Pictures are not part of the answer. Write out exactly the lines from the one containing "You are a computer-use" through the end of the material below.

▶ **TASK MATERIAL**:
========

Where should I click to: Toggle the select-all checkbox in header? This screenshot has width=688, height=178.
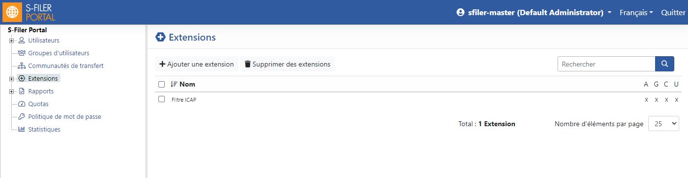[162, 84]
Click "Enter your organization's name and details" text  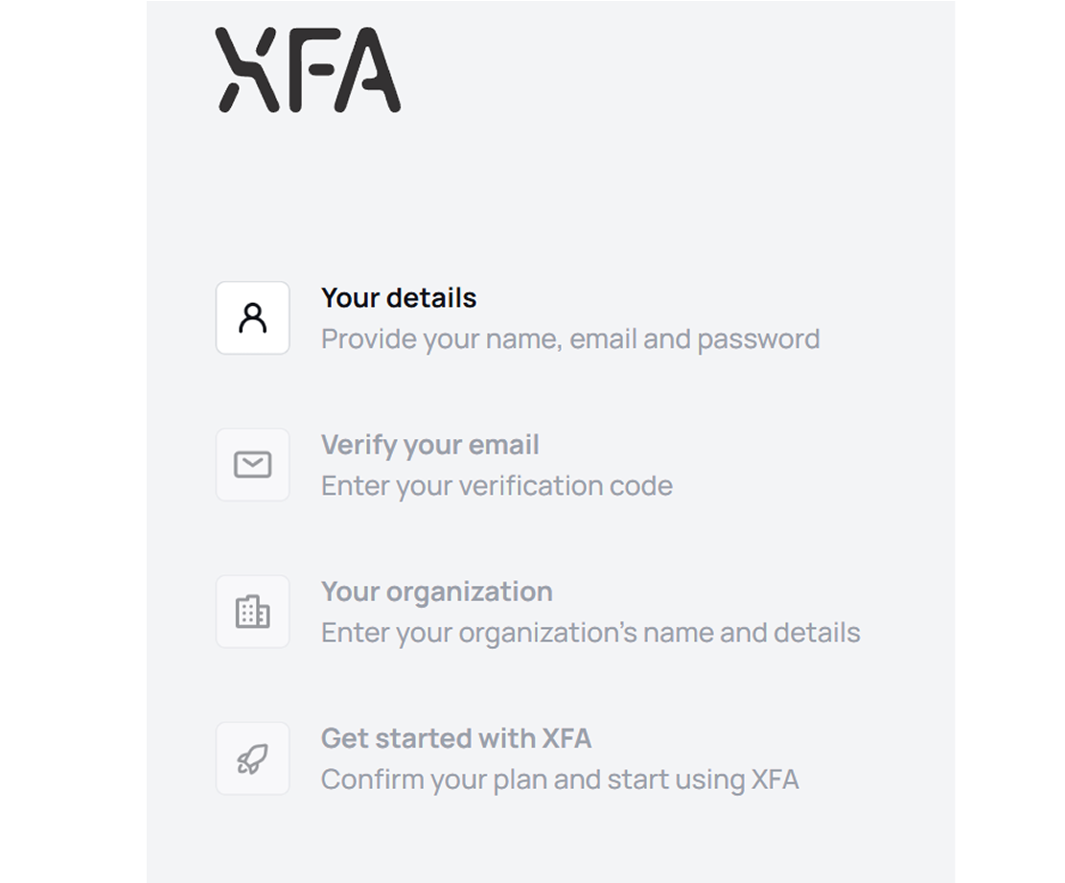pyautogui.click(x=590, y=633)
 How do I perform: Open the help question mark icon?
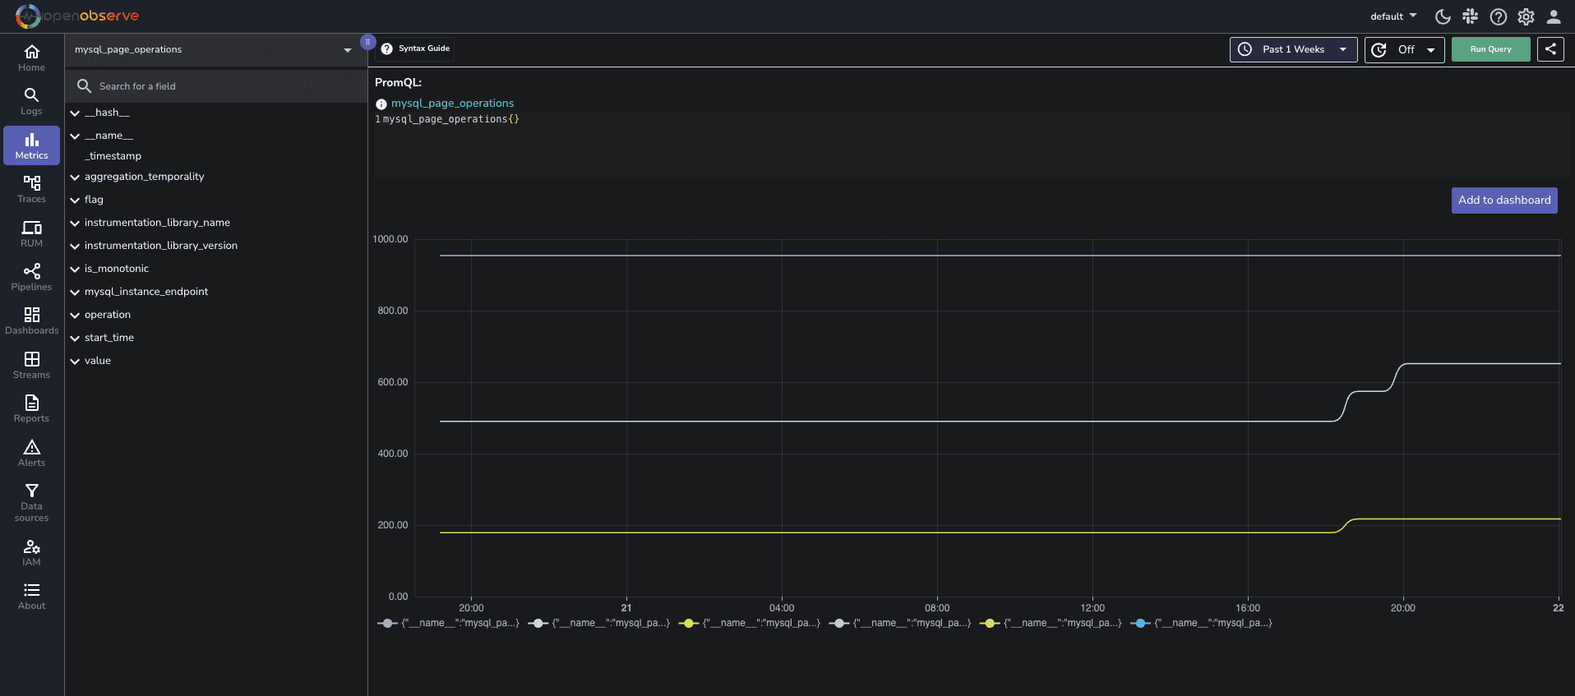coord(1499,16)

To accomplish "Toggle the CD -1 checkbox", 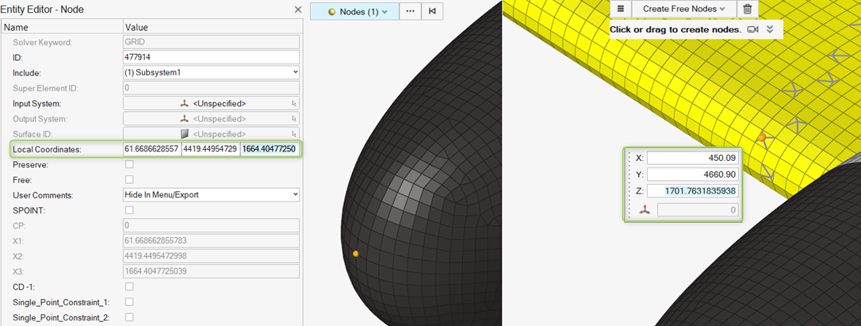I will click(x=129, y=286).
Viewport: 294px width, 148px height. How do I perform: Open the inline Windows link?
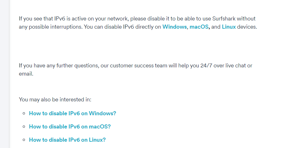coord(174,27)
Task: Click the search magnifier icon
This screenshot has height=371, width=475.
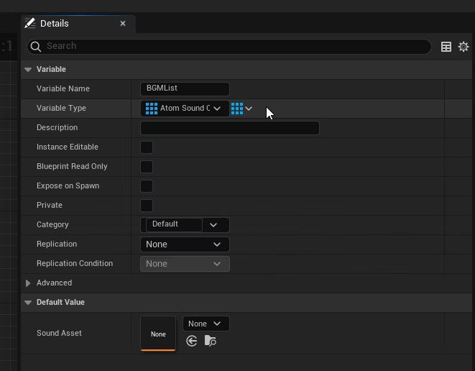Action: coord(36,47)
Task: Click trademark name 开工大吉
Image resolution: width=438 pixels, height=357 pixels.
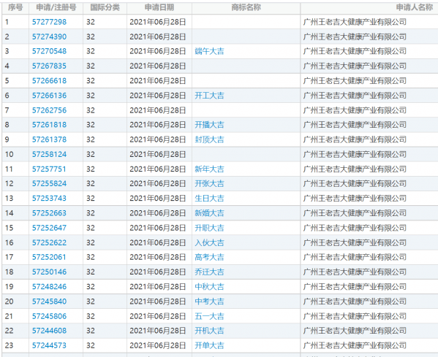Action: (x=209, y=96)
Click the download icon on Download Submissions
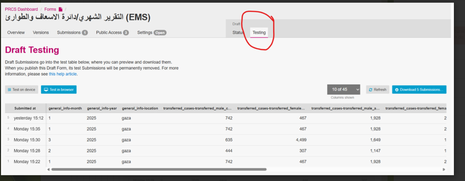Screen dimensions: 465x181 pyautogui.click(x=397, y=90)

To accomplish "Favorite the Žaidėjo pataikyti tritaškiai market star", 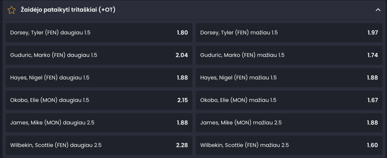I will pos(11,10).
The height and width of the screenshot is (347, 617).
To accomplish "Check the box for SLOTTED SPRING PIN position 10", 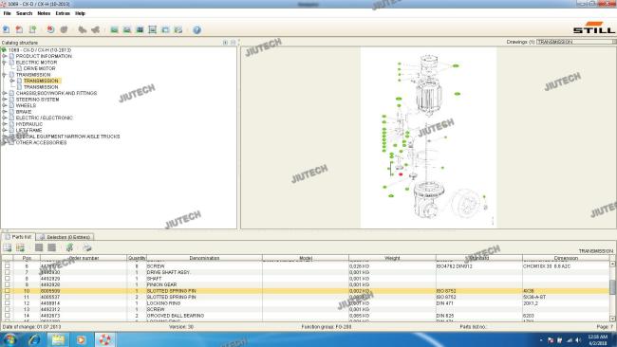I will coord(7,291).

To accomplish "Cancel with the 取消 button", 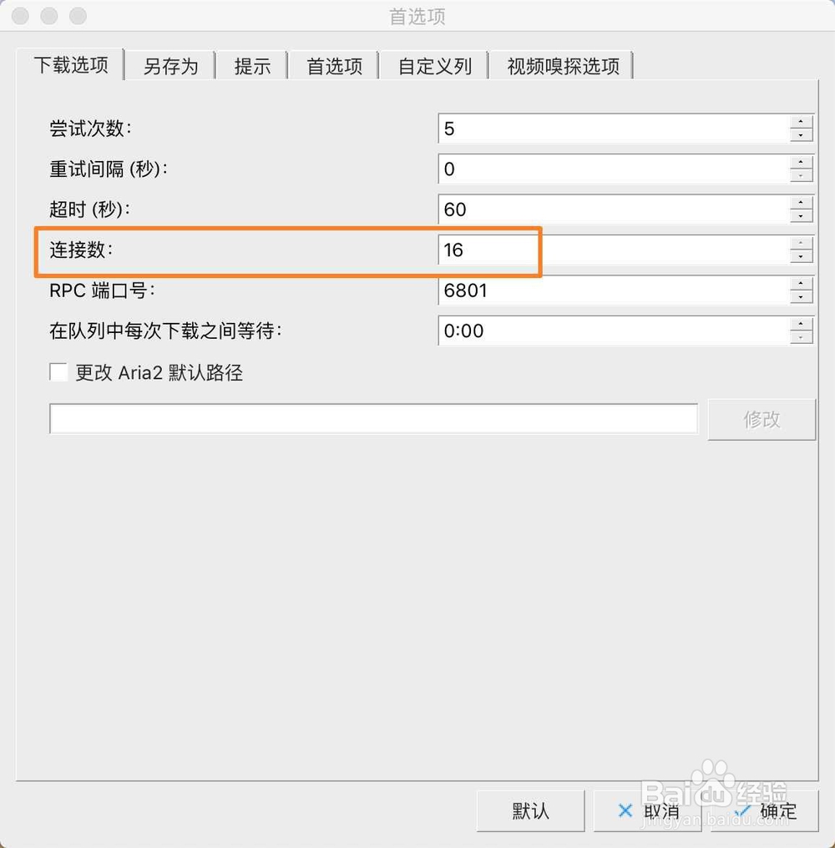I will (x=647, y=810).
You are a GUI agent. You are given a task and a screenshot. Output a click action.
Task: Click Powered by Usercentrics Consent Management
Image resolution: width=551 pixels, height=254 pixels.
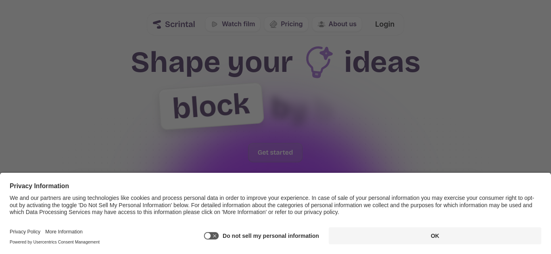coord(54,242)
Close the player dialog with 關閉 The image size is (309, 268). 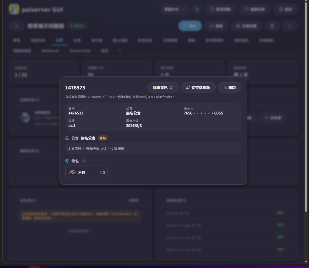click(x=229, y=88)
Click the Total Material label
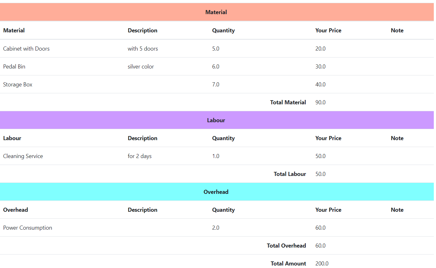 point(288,102)
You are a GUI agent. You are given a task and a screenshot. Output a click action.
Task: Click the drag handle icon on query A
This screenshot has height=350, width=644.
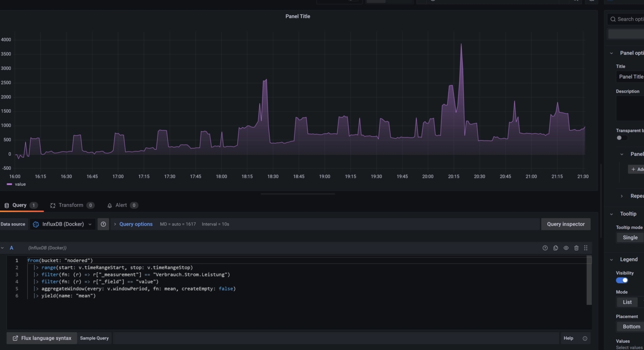pos(586,248)
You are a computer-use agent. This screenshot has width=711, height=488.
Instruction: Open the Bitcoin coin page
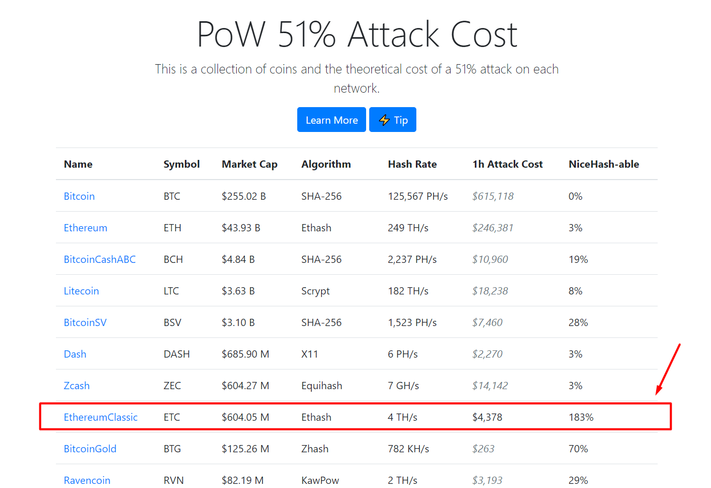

========

▶ **ANSWER SECTION**:
You are a computer-use agent. This screenshot has width=711, height=488.
Instruction: Open the Bitcoin coin page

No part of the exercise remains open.